One code segment of particular interest involves creating a Sprite object for the player (briefcase) and an ArrayList of Sprite objects for the collectibles (money bags):
Sprite briefcase = new Sprite();
briefcase.setImage("briefcase.png");
briefcase.setPosition(200, 0);
ArrayList<Sprite> moneybagList = new ArrayList<Sprite>();
for (int i = 0; i < 15; i++)
{
Sprite moneybag = new Sprite();
moneybag.setImage("moneybag.png");
double px = 350 * Math.random() + 50;
double py = 350 * Math.random() + 50;
moneybag.setPosition(px,py);
moneybagList.add( moneybag );
}
Another code segment of interest is the creation of the AnimationTimer, which is tasked with:
calculating the time elapsed since the last update
setting the player velocity depending on the keys currently pressed
performing collision detection between the player and collectibles, and updating the score and list of collectibles when this occurs (an Iterator is used rather than the ArrayList directly to avoid a Concurrent Modification Exception when removing objects from the list)
rendering the sprites and text to the canvas
new AnimationTimer()
{
public void handle(long currentNanoTime)
{
// calculate time since last update.
double elapsedTime = (currentNanoTime - lastNanoTime.value) / 1000000000.0;
lastNanoTime.value = currentNanoTime;
// game logic
briefcase.setVelocity(0,0);
if (input.contains("LEFT"))
briefcase.addVelocity(-50,0);
if (input.contains("RIGHT"))
briefcase.addVelocity(50,0);
if (input.contains("UP"))
briefcase.addVelocity(0,-50);
if (input.contains("DOWN"))
briefcase.addVelocity(0,50);
briefcase.update(elapsedTime);
// collision detection
Iterator<Sprite> moneybagIter = moneybagList.iterator();
while ( moneybagIter.hasNext() )
{
Sprite moneybag = moneybagIter.next();
if ( briefcase.intersects(moneybag) )
{
moneybagIter.remove();
score.value++;
}
}
// render
gc.clearRect(0, 0, 512,512);
briefcase.render( gc );
for (Sprite moneybag : moneybagList )
moneybag.render( gc );
String pointsText = "Cash: $" + (100 * score.value);
gc.fillText( pointsText, 360, 36 );
gc.strokeText( pointsText, 360, 36 );
}
}.start();
As usual, complete code can be found in the attached code file (Example5.java) in the GitHub repo.

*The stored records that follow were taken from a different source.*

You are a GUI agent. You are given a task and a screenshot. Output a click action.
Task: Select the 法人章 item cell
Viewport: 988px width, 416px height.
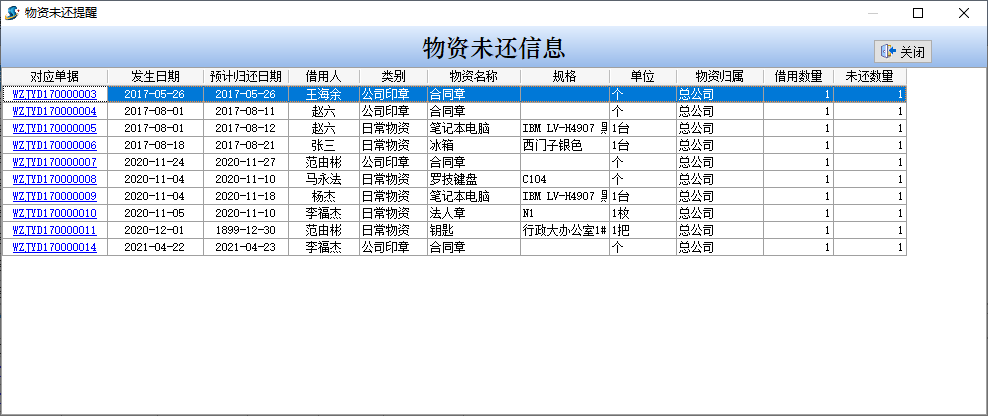click(x=473, y=213)
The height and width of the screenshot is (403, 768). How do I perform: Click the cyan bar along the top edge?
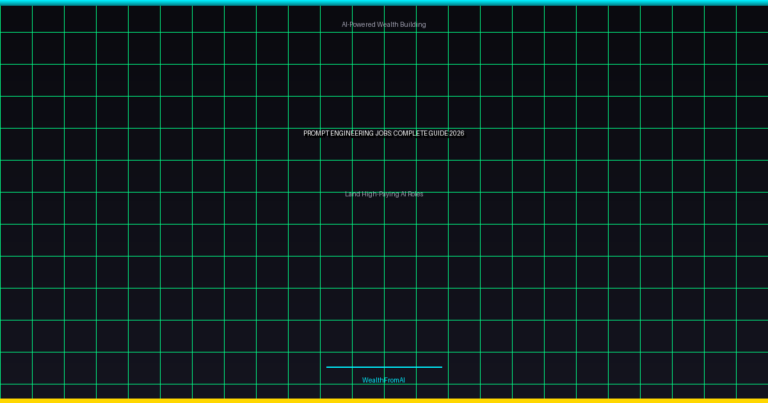(384, 2)
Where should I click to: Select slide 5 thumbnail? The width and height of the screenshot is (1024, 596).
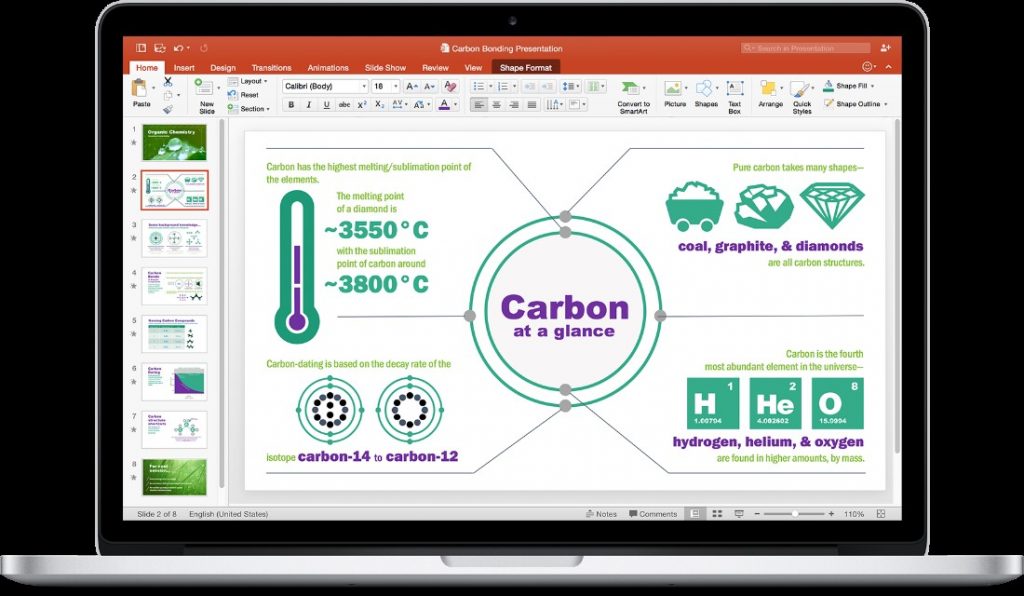click(x=175, y=335)
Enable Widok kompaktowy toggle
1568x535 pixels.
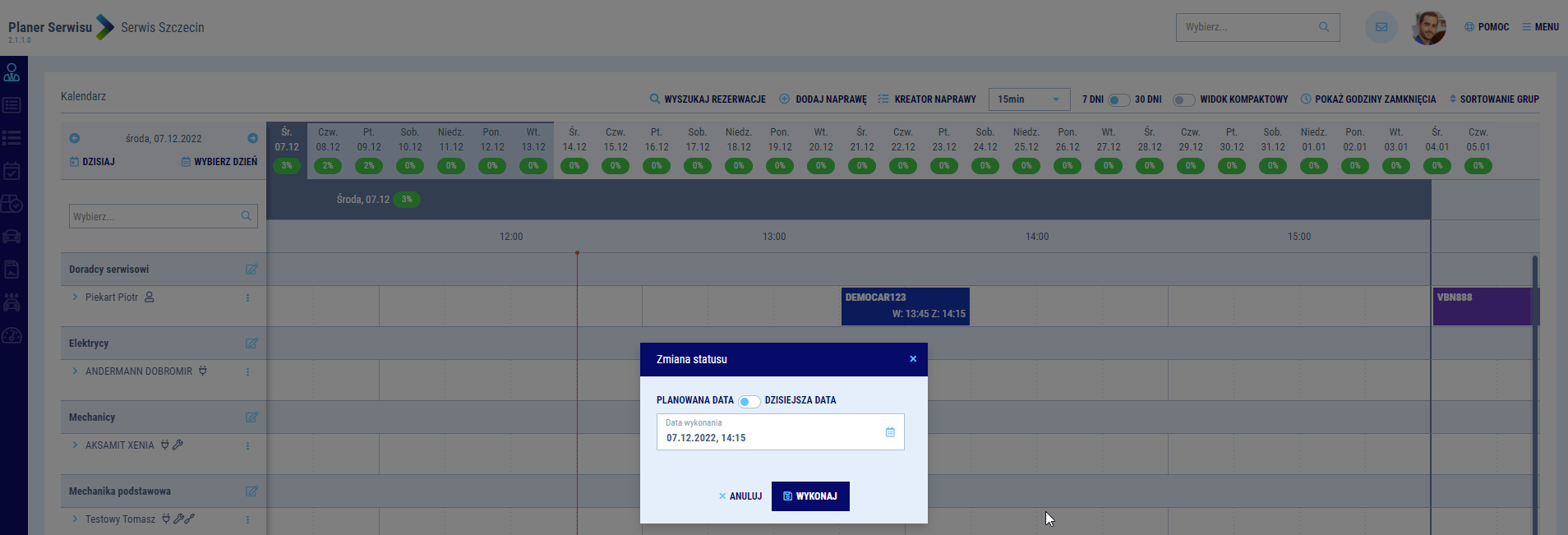pyautogui.click(x=1183, y=100)
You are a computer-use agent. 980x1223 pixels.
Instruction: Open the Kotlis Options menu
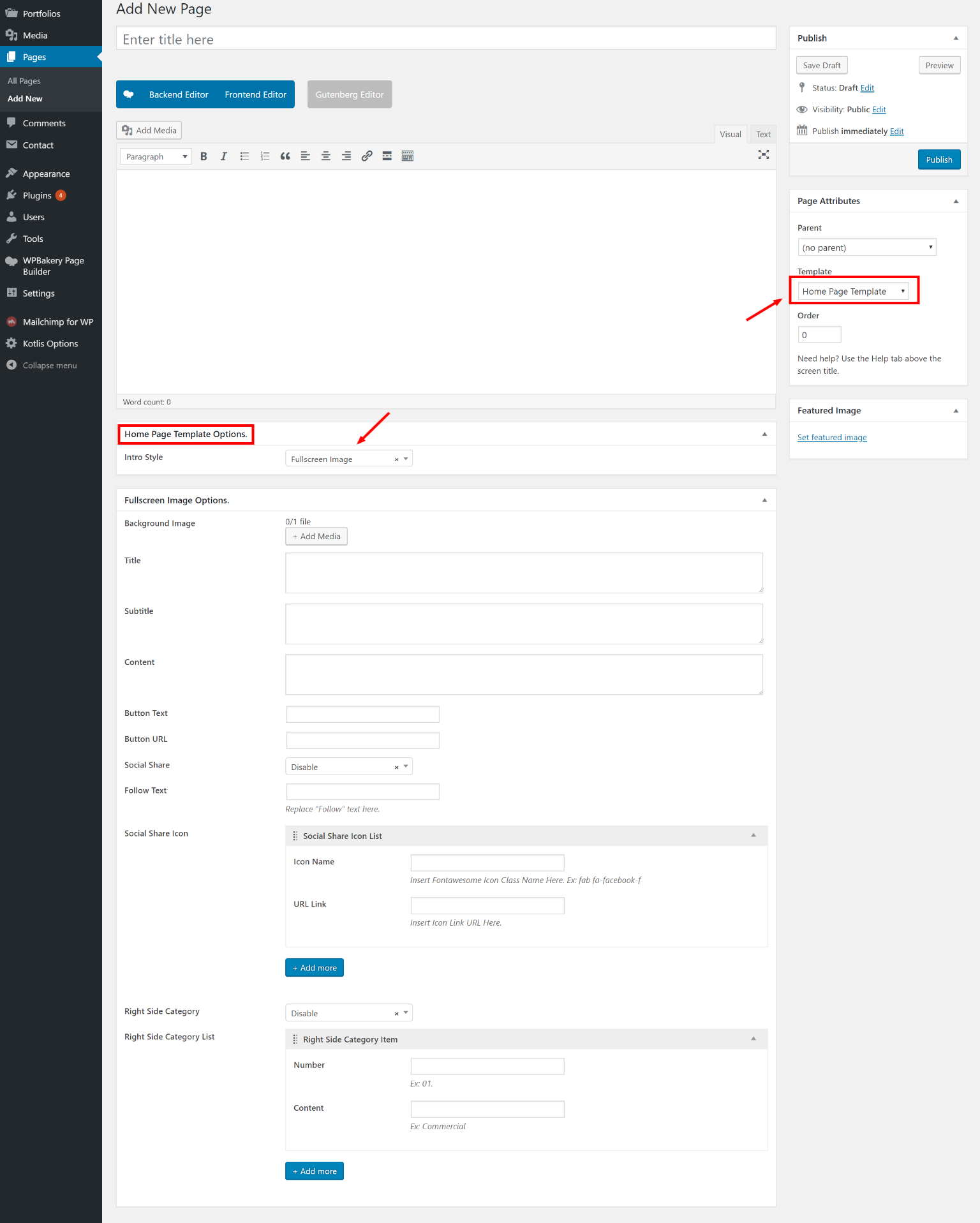[50, 344]
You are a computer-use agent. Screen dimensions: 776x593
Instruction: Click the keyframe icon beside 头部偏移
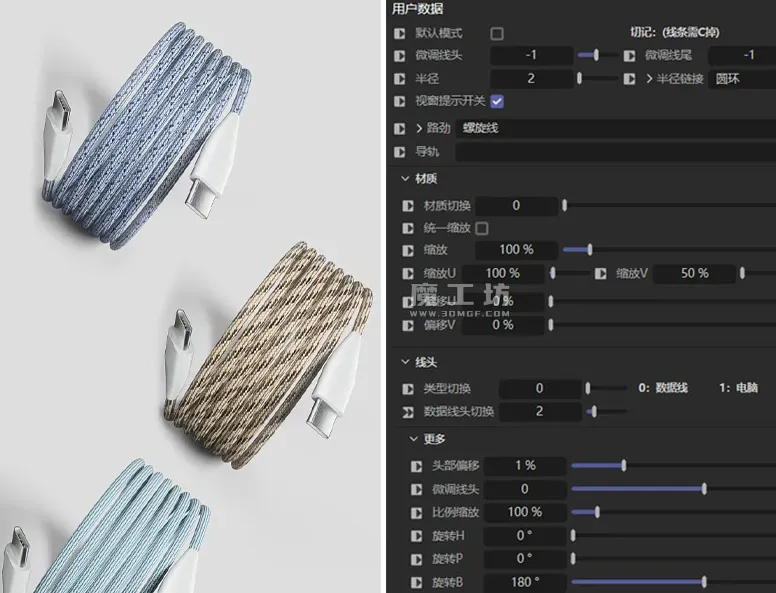pyautogui.click(x=416, y=465)
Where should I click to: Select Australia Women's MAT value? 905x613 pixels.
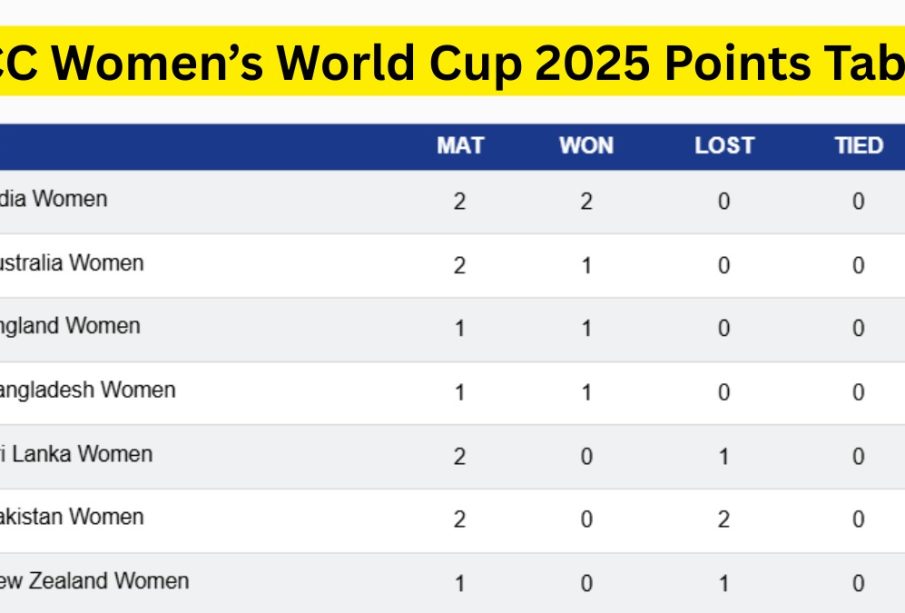[x=460, y=265]
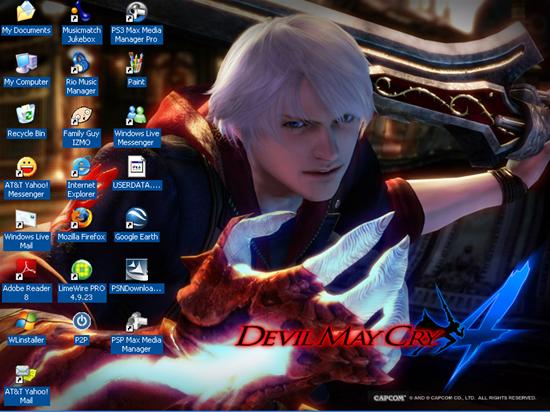The width and height of the screenshot is (550, 412).
Task: Click the Rio Music Manager shortcut
Action: pos(81,63)
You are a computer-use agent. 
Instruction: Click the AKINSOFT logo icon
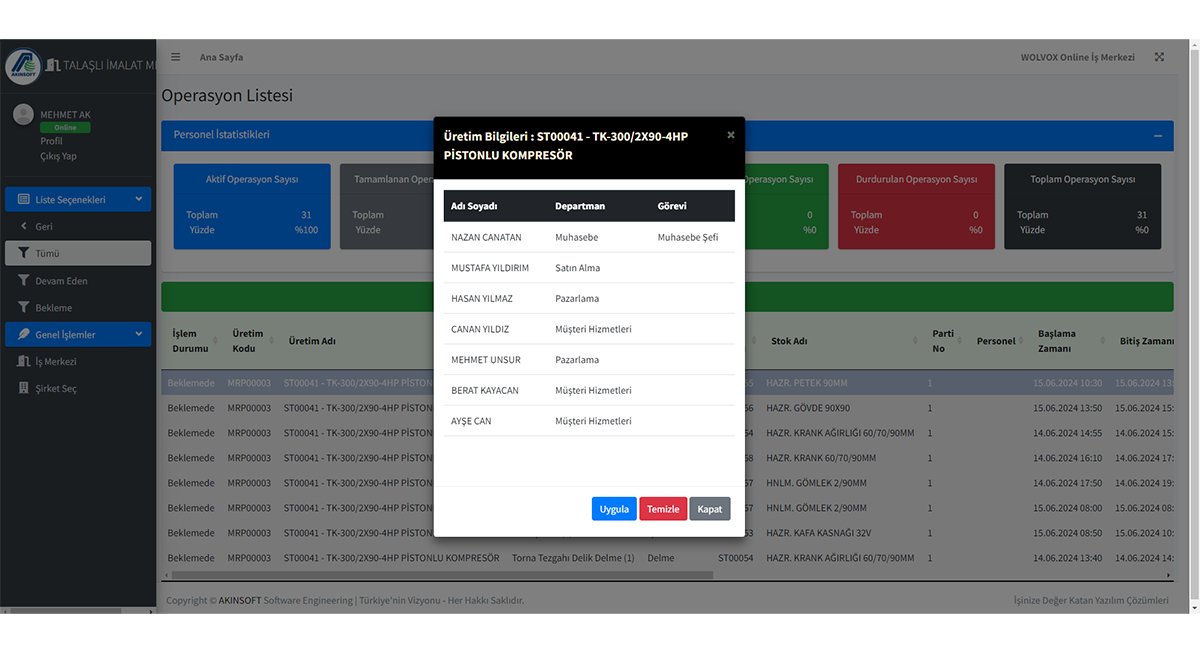(x=23, y=66)
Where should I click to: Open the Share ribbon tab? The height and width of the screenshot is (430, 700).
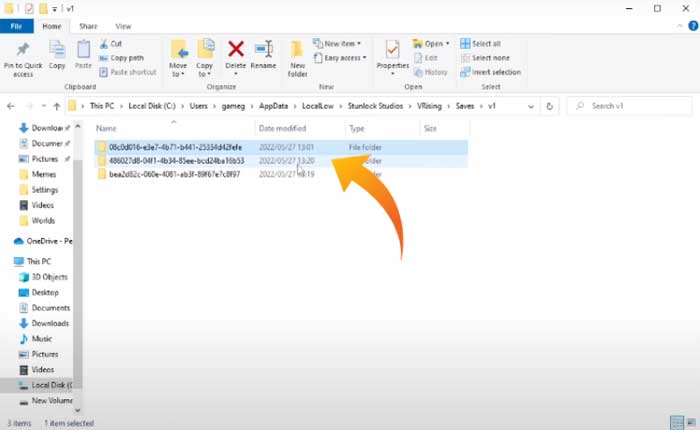88,25
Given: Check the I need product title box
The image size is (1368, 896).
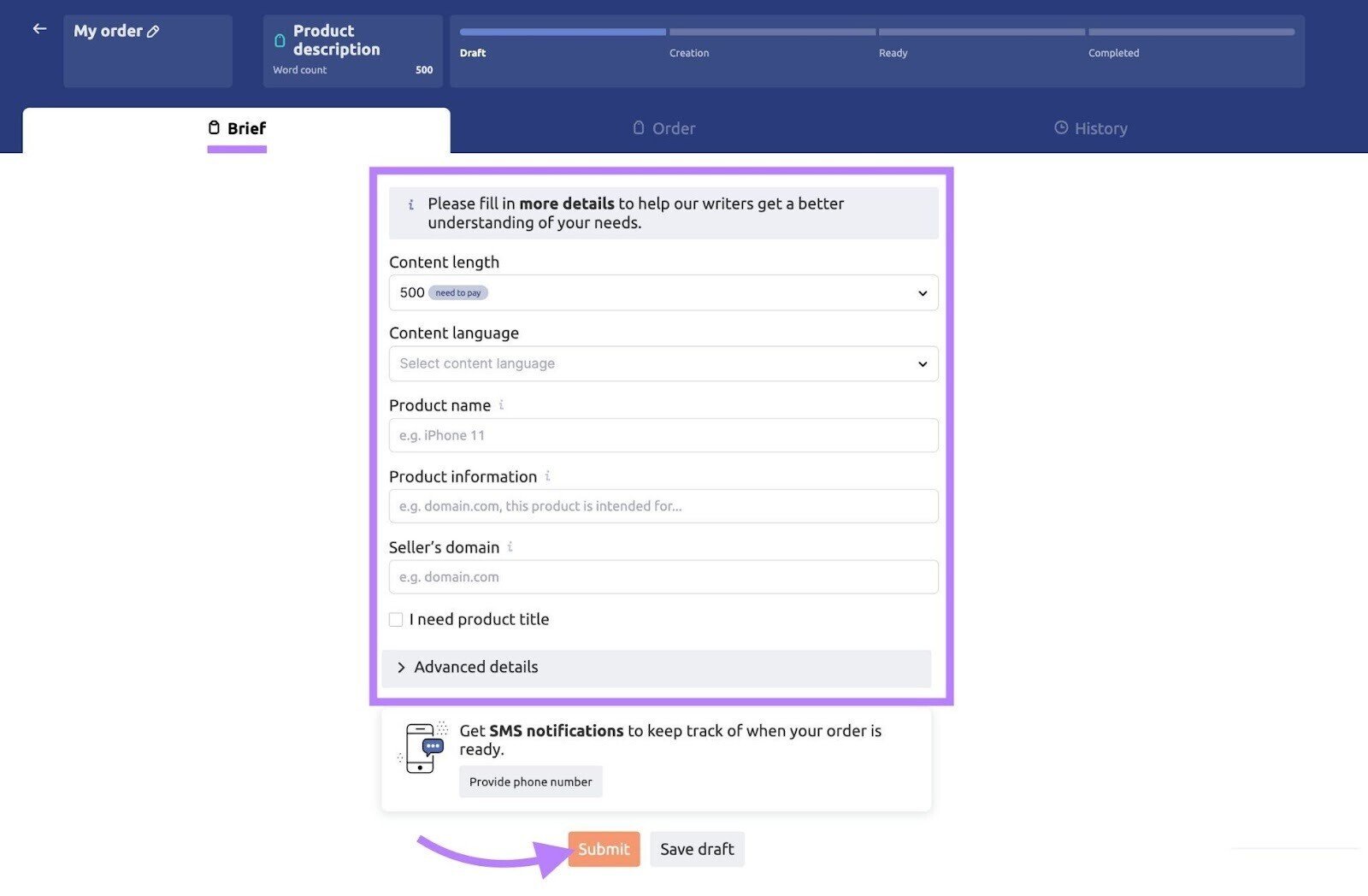Looking at the screenshot, I should pyautogui.click(x=396, y=620).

You may be interested in learning how to use Scene Builder, a visual layout environment for designing user interfaces. This program generates FXML, which is an XML-based language that can be used to define a user interface for a JavaFX program. For this, see JavaFX Scene Builder: Getting Started.
FX Experience is an excellent blog, updated regularly, that contains information and sample projects of interest to JavaFX developers. Many of the demos listed are quite inspirational!
The JFxtras project consists of a group of developers that have created extra JavaFX components which provide commonly needed functionality currently missing from JavaFX.
The JavaFXPorts project enables you to package your JavaFX application for deployment on iOS and Android.
In this tutorial, I've introduced you to JavaFX classes that are useful in game programming. We worked through a series of examples of increasing complexity, culminating in a sprite-based collection-style game. Now you're ready to either investigate some of the resources listed above, or to dive in and start creating your own game. The best of luck to you in your endeavors!